Brief:
Write what comes next in the passage below on Dr. Lucas's museum career, continuing after its final sentence.

Excerpted passage:
=== Section Start ===

In March, 1882, Dr. Lucas was called to the United States National Museum as osteologist. He is to be credited with the assembling, preparation, mounting, classifying and labeling of the fine osteological hall of the National Museum. He was gradually promoted until in 1902 he was placed in charge of all the exhibits of the department of biology.
His admirable work in the National Museum and long experience in museum methods of preparation and exhibition, as well as his growing reputation as an investigator and writer, led to his selection as curator-in-chief of the Museum of the Brooklyn Institute of Arts and Sciences, where he had free play for his talents. Dr. Lucas's work in the Brooklyn Museum has been marked not only by great activity in the acquisition of specimens and collections but also by rare originality in the display of natural history objects, especially for the purpose of bringing out principles of zoology and classification in such a manner as to both attract and instruct all classes of visitors. He is practically the originator of the small but admirably arranged collection of vertebrates there, and no better nor more scientific installations of mammals are to be seen in any museum. The arrangement and labeling both from scientific and artistic standpoints are unique.
The especial purpose of the president and trustees of the American Museum of Natural History in the selection and appointment of Dr. Lucas as director is the advancement of the educational arrangement and exhibition of the vast collections which the museum has been acquiring from various parts of the world, especially during the past decade. In this field Dr. Lucas is recognized as the leading expert in this country. The trustees realize that the American Museum is very strong and well arranged in certain departments, while others lack sequence, and that either geographic, systematic or evolutionary sequence is necessary in order to give the collections their full educational value and effect.

=== Section End ===

Excerpted data:
=== Section Start ===

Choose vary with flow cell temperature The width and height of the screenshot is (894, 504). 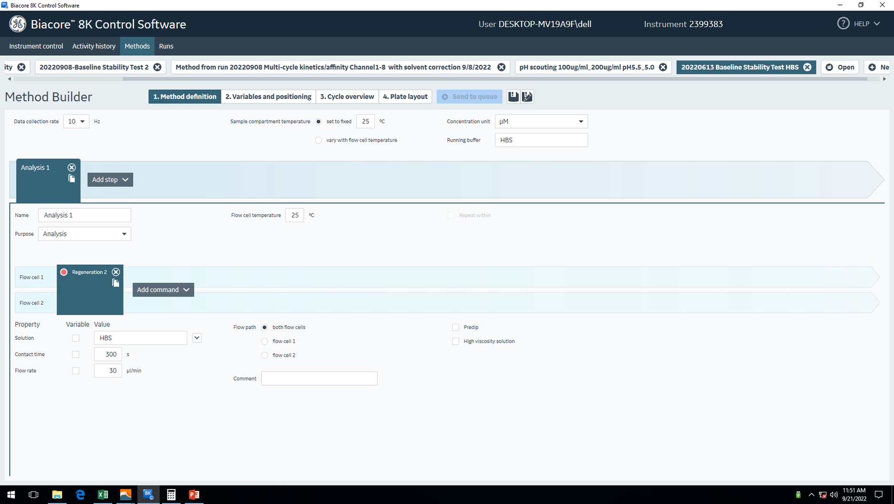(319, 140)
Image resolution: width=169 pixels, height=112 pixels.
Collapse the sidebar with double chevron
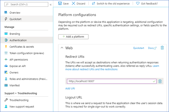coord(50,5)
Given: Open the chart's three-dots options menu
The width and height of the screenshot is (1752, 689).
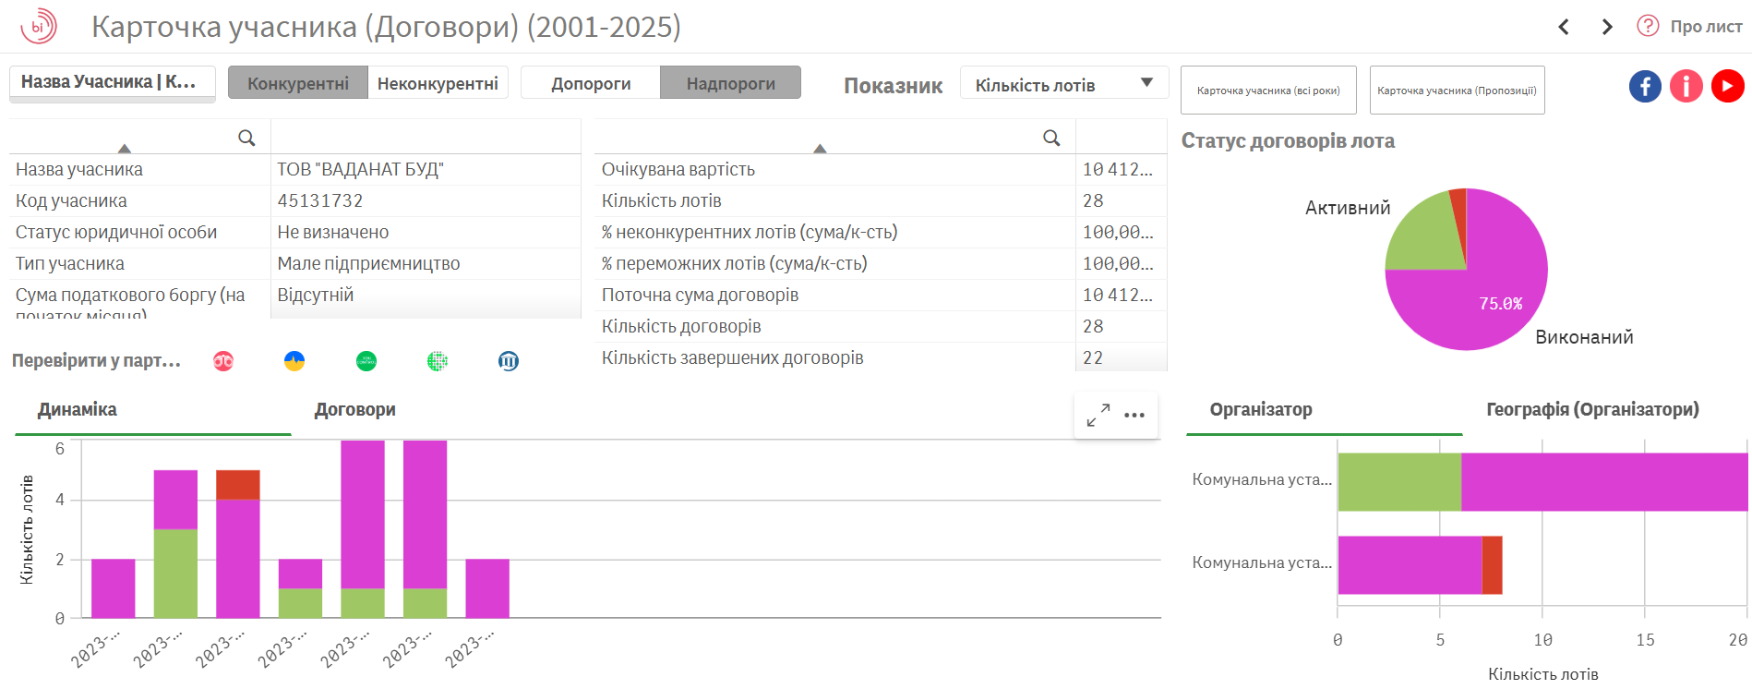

=== Section End ===

Solved exercise:
SCIENTIFIC ITEMS
We regret to record the deaths of Dr. Francis A. March, professor emeritus of comparative philology and English literature at Lafayette College, of Dr. Thomas Dwight, professor of anatomy at Harvard University, and of Professor Franklin H. King, of Madison, Wis., known for his publications on agriculture.
Dr. E. A. Schäfer, professor of physiology at Edinburgh, has been elected president of the British Association, for the meeting to be held next year at Dundee, beginning on September 4. The meeting of 1913 will be held at Birmingham.
The annual Herter lectures will be delivered at the Johns Hopkins University on October 4, 5 and 6, by Professor Dr. Albrecht Kossel, of the University of Heidelberg, who was awarded the Nobel prize last year for his discoveries in medical chemistry.
Next year the American Geographical Society celebrates its jubilee, and in connection with this event a transcontinental excursion for the purpose of geographical study is planned, under the leadership of Professor W. M. Davis. The start from New York, by special train, will take place some time in August, and the excursion will conclude in October, its duration being six or seven weeks.
The South Australian Cabinet has decided to contribute £5,000 towards the cost of the Mawson Antarctic Expedition.